* Exercise
Please report how many lines of the listing contain the string "sosial", giving the number only.

* Input data
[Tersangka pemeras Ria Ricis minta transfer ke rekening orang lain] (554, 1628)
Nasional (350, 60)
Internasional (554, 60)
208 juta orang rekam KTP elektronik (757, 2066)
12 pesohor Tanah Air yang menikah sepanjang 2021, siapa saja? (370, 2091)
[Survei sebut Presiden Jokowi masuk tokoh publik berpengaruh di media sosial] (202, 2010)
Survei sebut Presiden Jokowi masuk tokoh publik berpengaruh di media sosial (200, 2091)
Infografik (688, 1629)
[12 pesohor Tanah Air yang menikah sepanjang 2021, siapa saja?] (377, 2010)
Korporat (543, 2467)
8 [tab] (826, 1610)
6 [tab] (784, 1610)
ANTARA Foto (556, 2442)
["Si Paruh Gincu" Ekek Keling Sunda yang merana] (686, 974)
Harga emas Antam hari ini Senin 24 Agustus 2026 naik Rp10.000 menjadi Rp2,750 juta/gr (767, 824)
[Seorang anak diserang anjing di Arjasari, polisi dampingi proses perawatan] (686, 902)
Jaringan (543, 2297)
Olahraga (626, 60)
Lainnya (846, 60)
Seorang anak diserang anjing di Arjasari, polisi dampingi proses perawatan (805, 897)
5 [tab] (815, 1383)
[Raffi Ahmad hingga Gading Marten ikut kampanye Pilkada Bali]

* The completed task
2